— Work task —
Exclude the pictures, then copy all remaining records exactly.

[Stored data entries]
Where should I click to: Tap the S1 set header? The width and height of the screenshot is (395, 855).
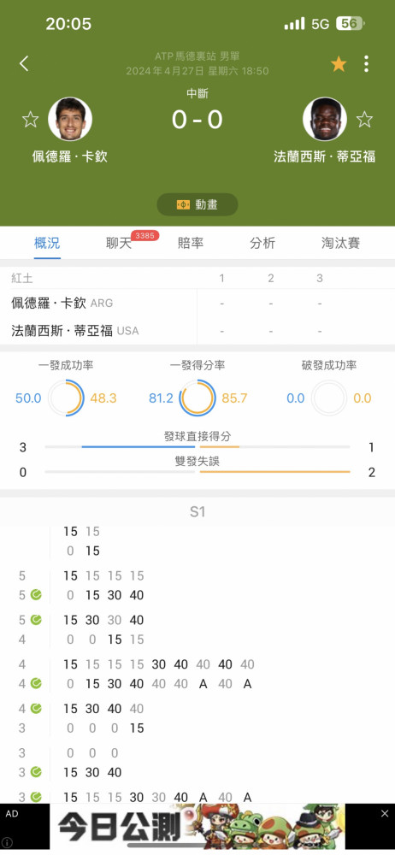[198, 511]
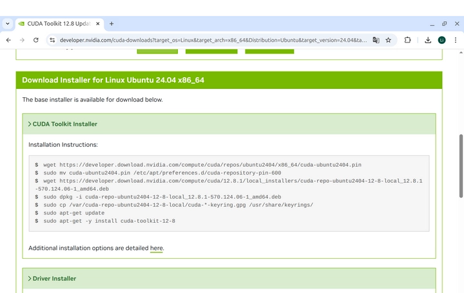
Task: Open the Chrome profile avatar
Action: [441, 40]
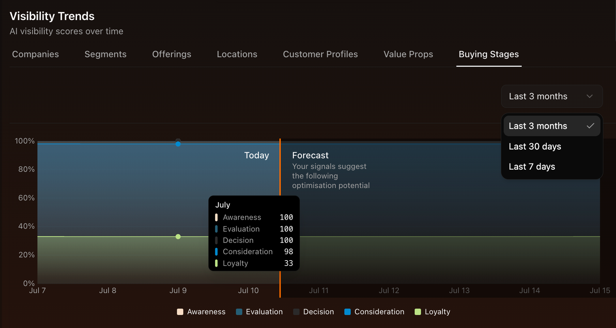Screen dimensions: 616x328
Task: Select the Offerings tab
Action: (172, 54)
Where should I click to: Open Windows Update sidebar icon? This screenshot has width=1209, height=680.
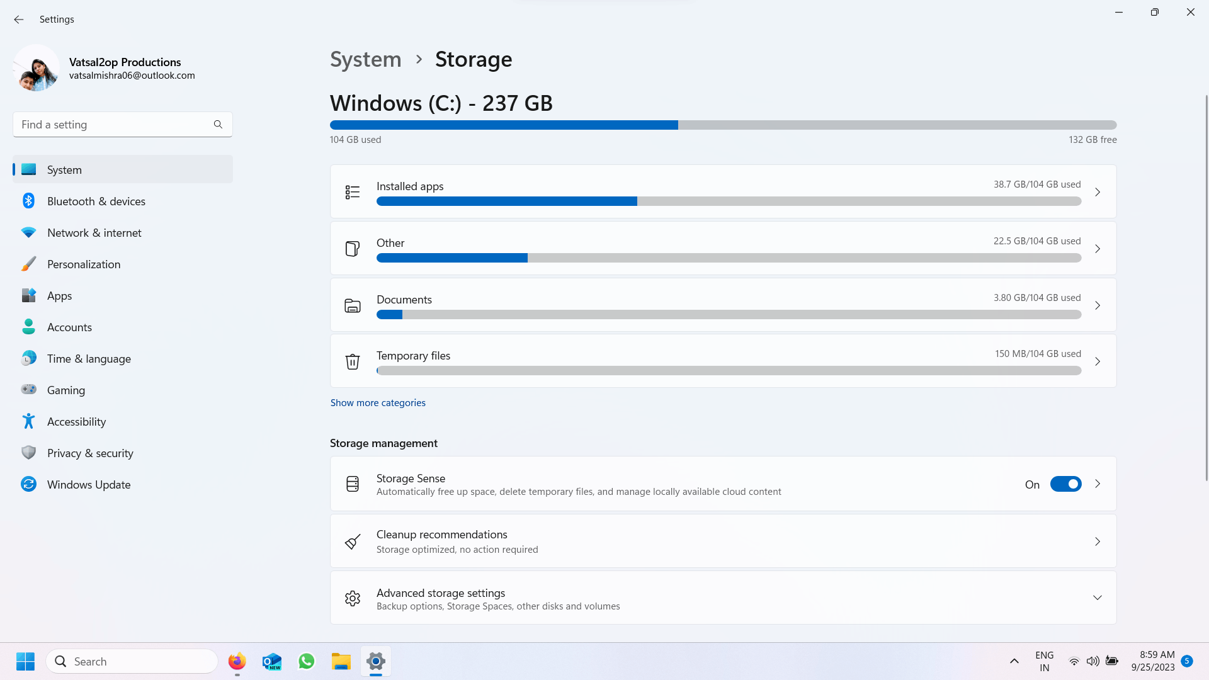[28, 484]
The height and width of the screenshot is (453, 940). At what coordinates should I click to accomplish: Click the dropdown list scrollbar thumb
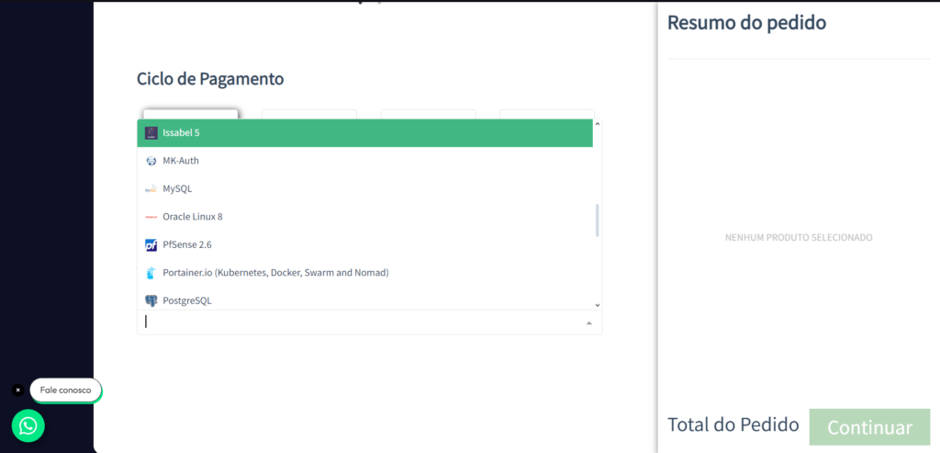tap(597, 221)
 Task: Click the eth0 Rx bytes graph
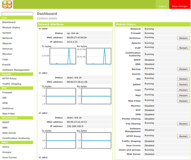click(x=99, y=56)
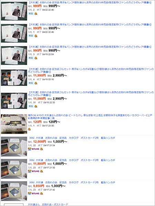Image resolution: width=155 pixels, height=206 pixels.
Task: Click the yellow icon beside STORE on 9,850円 listing
Action: click(41, 193)
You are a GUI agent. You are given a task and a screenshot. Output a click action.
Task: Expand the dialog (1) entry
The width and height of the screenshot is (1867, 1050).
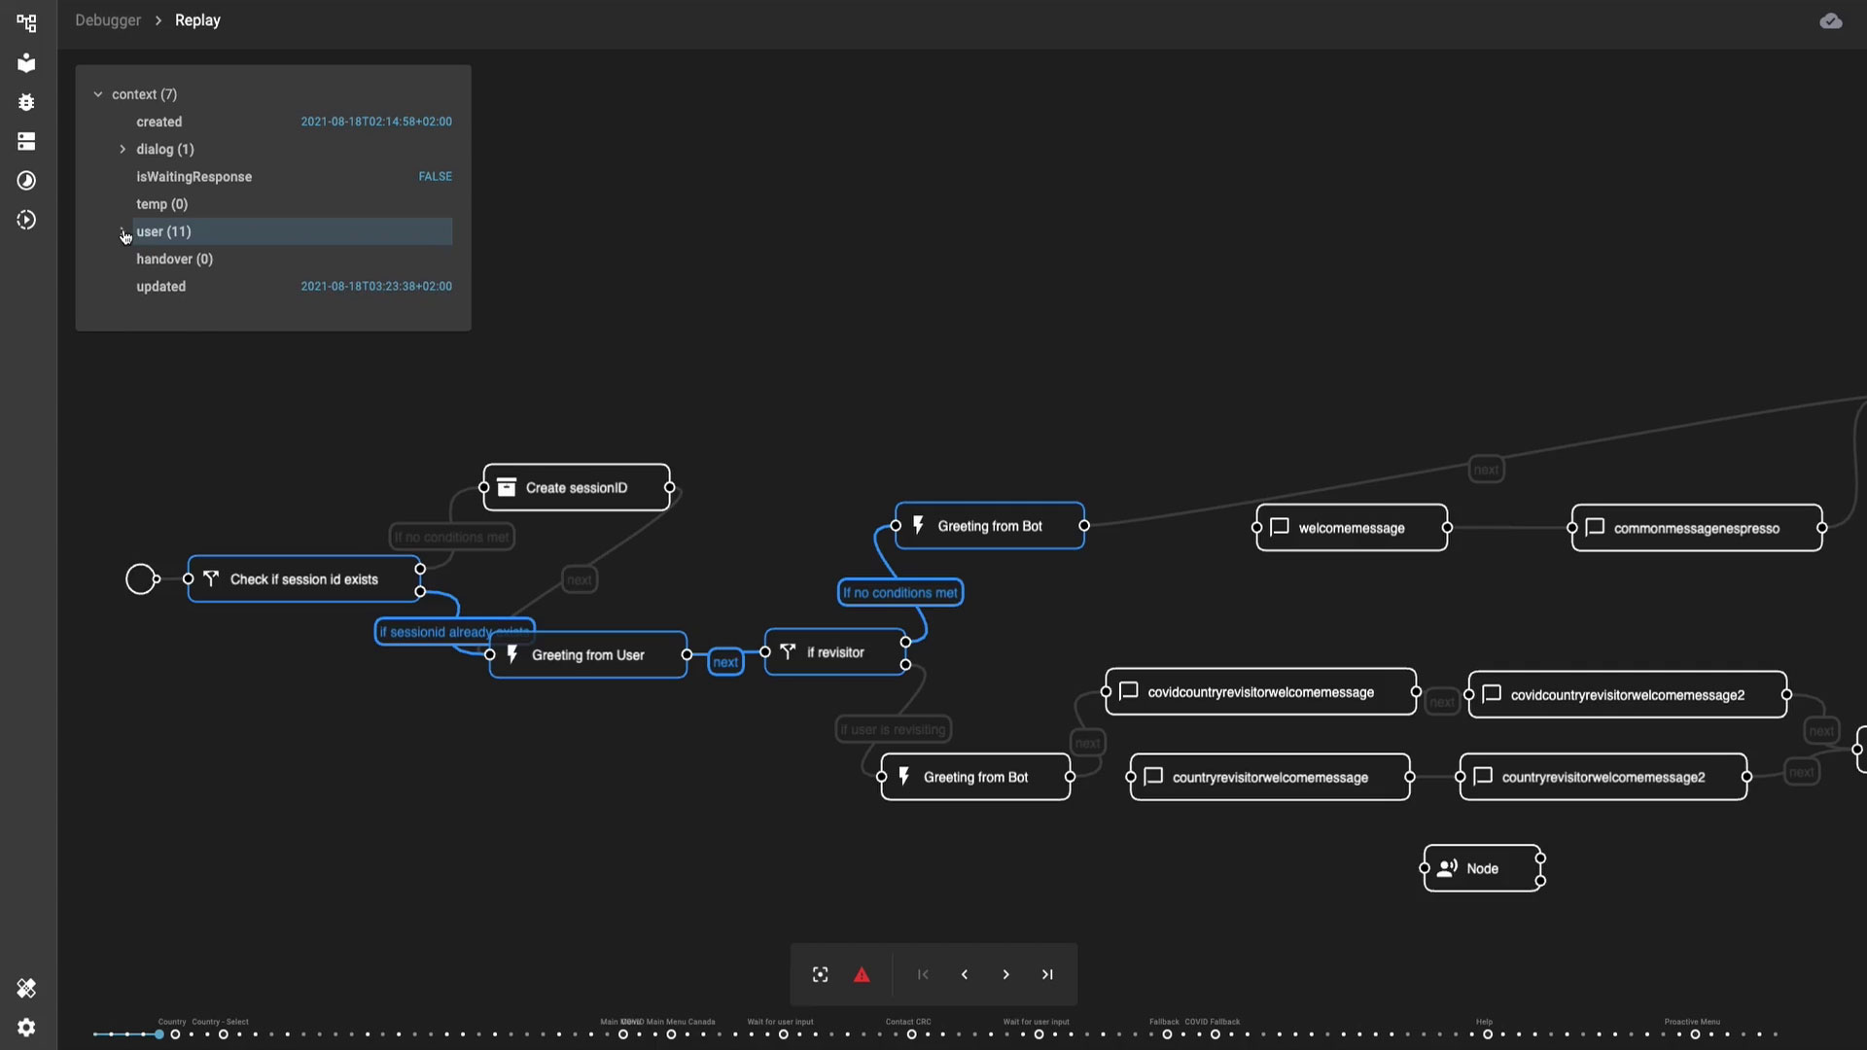[x=123, y=149]
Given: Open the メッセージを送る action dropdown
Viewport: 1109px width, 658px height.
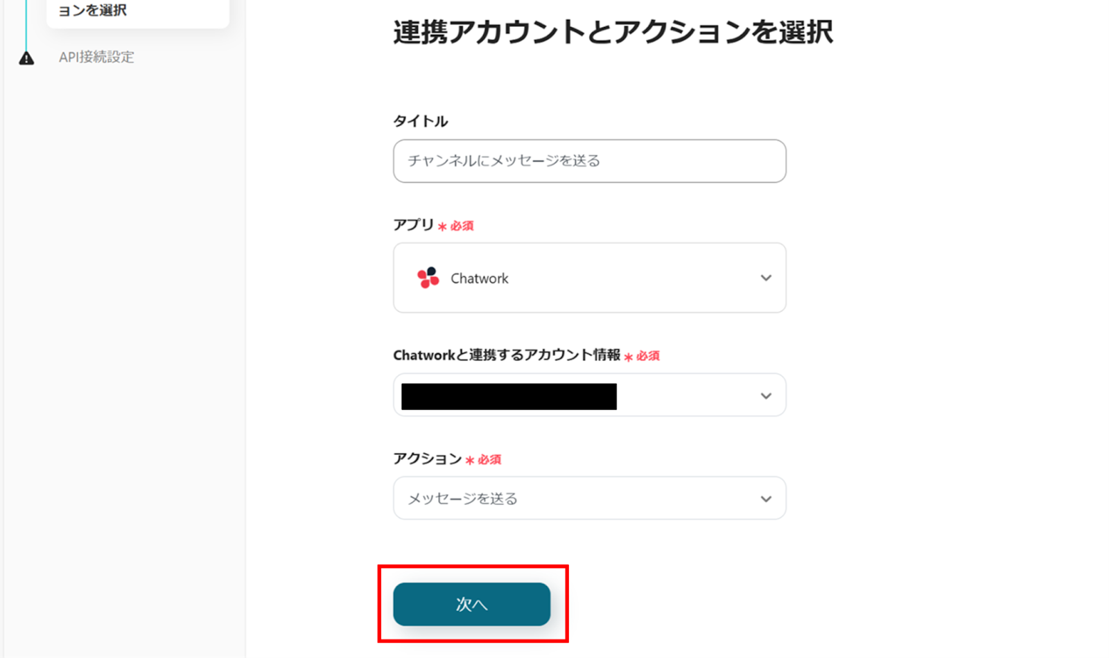Looking at the screenshot, I should click(x=589, y=499).
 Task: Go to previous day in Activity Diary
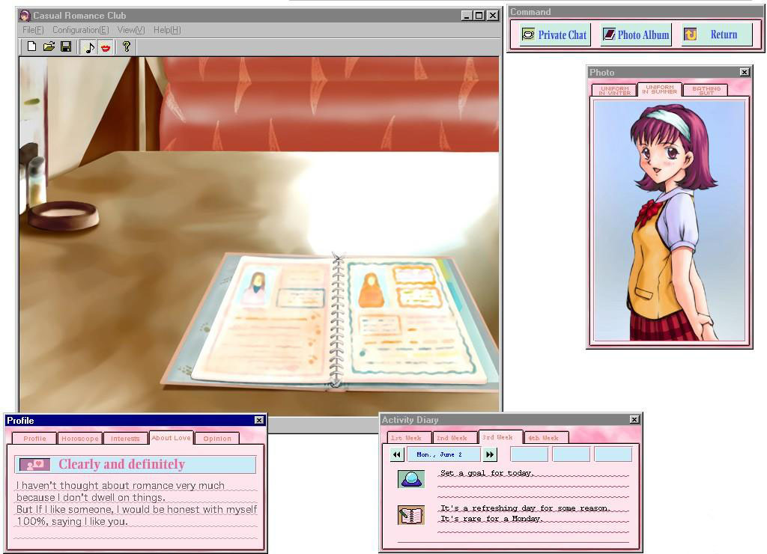click(x=397, y=454)
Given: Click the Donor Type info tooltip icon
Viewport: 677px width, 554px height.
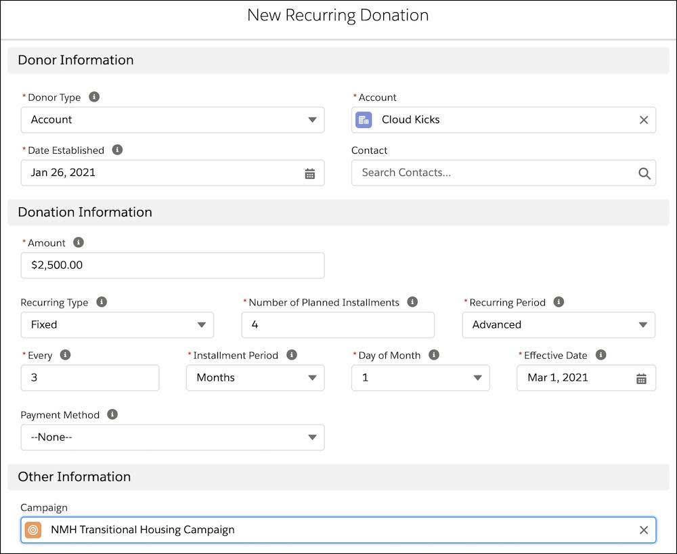Looking at the screenshot, I should [x=93, y=97].
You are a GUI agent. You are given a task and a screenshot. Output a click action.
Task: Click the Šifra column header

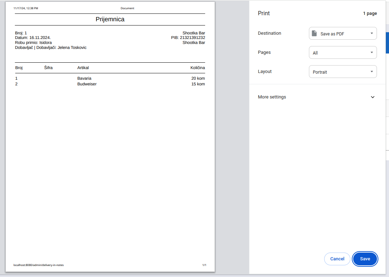coord(48,68)
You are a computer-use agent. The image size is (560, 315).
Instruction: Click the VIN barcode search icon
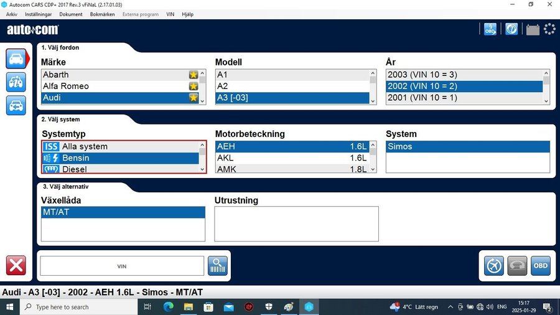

— Written solution —
Where should I click to: Tap the S1 set header? The width and height of the screenshot is (395, 855).
[198, 511]
Task: Open the Chrome profile avatar
Action: [441, 40]
Screen dimensions: 616x328
Task: Select the Offerings tab
Action: (172, 54)
Where should I click to: Open Windows Update sidebar icon? This screenshot has width=1209, height=680.
[28, 484]
The height and width of the screenshot is (453, 940). At what coordinates should I click to accomplish: Click the dropdown list scrollbar thumb
tap(597, 221)
 Task: Click the eth0 Rx bytes graph
click(x=99, y=56)
Image resolution: width=155 pixels, height=206 pixels.
Task: Click the yellow icon beside STORE on 9,850円 listing
Action: click(41, 193)
You are a GUI agent. You are given a task and a screenshot. Output a click action.
Task: Expand the dialog (1) entry
The width and height of the screenshot is (1867, 1050).
[x=123, y=149]
Given: Open the メッセージを送る action dropdown
Viewport: 1109px width, 658px height.
Looking at the screenshot, I should click(x=589, y=499).
 Task: Go to previous day in Activity Diary
click(x=397, y=454)
Given: Click the Donor Type info tooltip icon
Viewport: 677px width, 554px height.
Looking at the screenshot, I should [x=93, y=97].
You are a GUI agent. You are given a task and a screenshot. Output a click action.
Task: Click the Šifra column header

coord(48,68)
You are a computer-use agent. The image size is (560, 315).
Instruction: Click the VIN barcode search icon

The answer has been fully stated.